Even worse than this though is the macmansions and the SUV problem, I'm looking forward to the day when these houses and cars get vandalised as climate damagers and the canal developments start sinking...they were only told 20 years ago what was going to happen the fools. No doubt we'll all have to pay for dykes and levies to be built for them.
But to be positive, one thing I do like about these older fanciful projects is the optimism, aside from big civic projects like olympic facilities there seems to be an endless round of urban renewal projects, a town planner I know says that all they do is constantly try and patch up problems by moving bus stops and demanding public spaces be integarted into projects that no one ever uses. I did read an article on this Harry Siedler designed development(RIP) that seems quite good.
http://www.seidler.net.au/projects/013.html
To kdc
myth has it that Robin Hood or some such archer of yore split the arrow already in the bullseye.
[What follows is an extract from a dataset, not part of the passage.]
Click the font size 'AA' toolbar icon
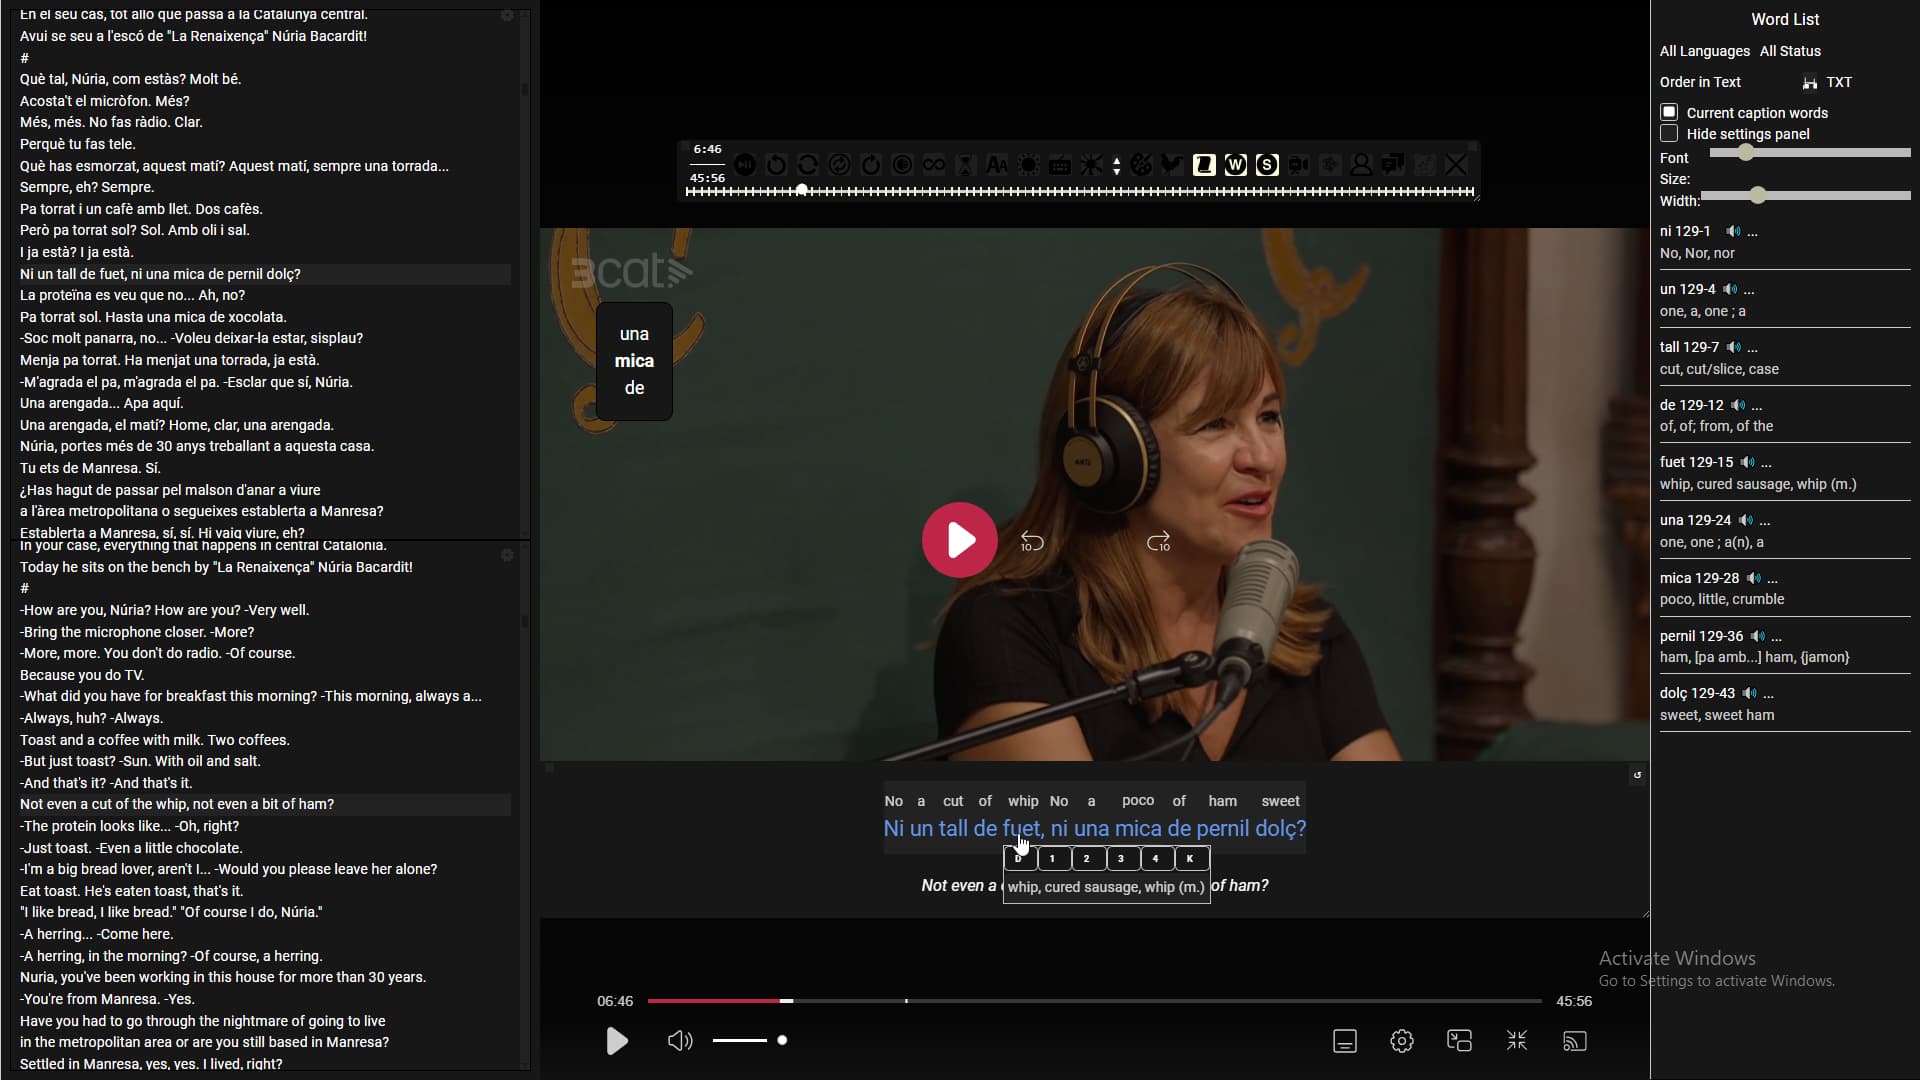Screen dimensions: 1920x1080 point(997,165)
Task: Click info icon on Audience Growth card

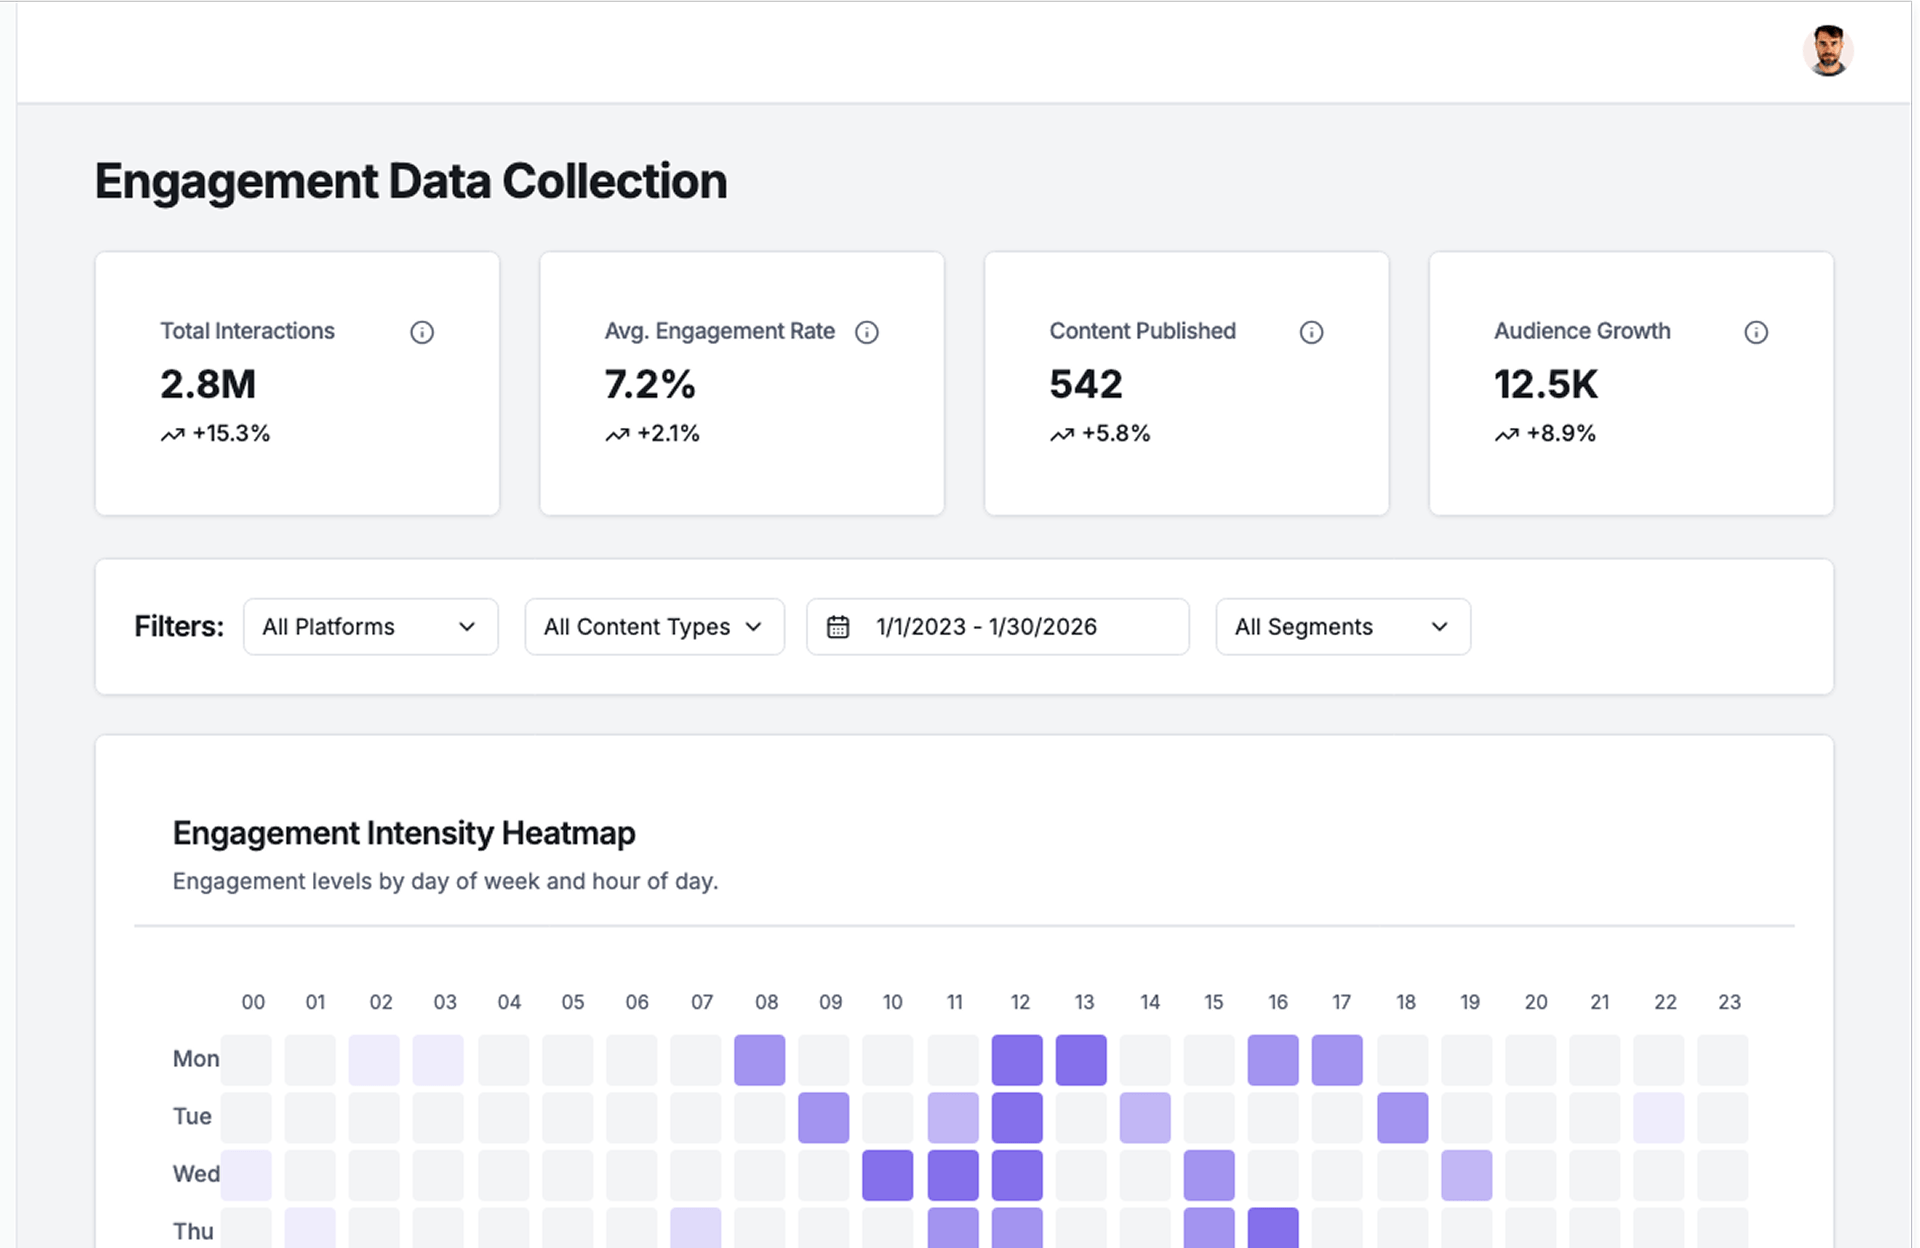Action: [1756, 332]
You sir have split Robin Hoods arrow and underneath all of those arrows is the dollar sign.
Perhaps it is not lack of imagination on the part of builders but rather the GDP, no not "Gross Domestic Product" but rather General Dumb Public clamoring for the same cookies. People do tend to be sheep oftentimes for fear of standing out in a neighborhood and/or because of restrictive zoning covenants. Perhaps it's true as someone once said "No one ever went broke over-estimating the lack of imagination within the general public"
I know my two posts here are also somewhat in the "downer" category, but man I look back over the literature of the 40's, 50's and 60's about utopian societies, dwellings, furnishings and transportation of the future, and all I can say is "Man, where's my Jetpack?"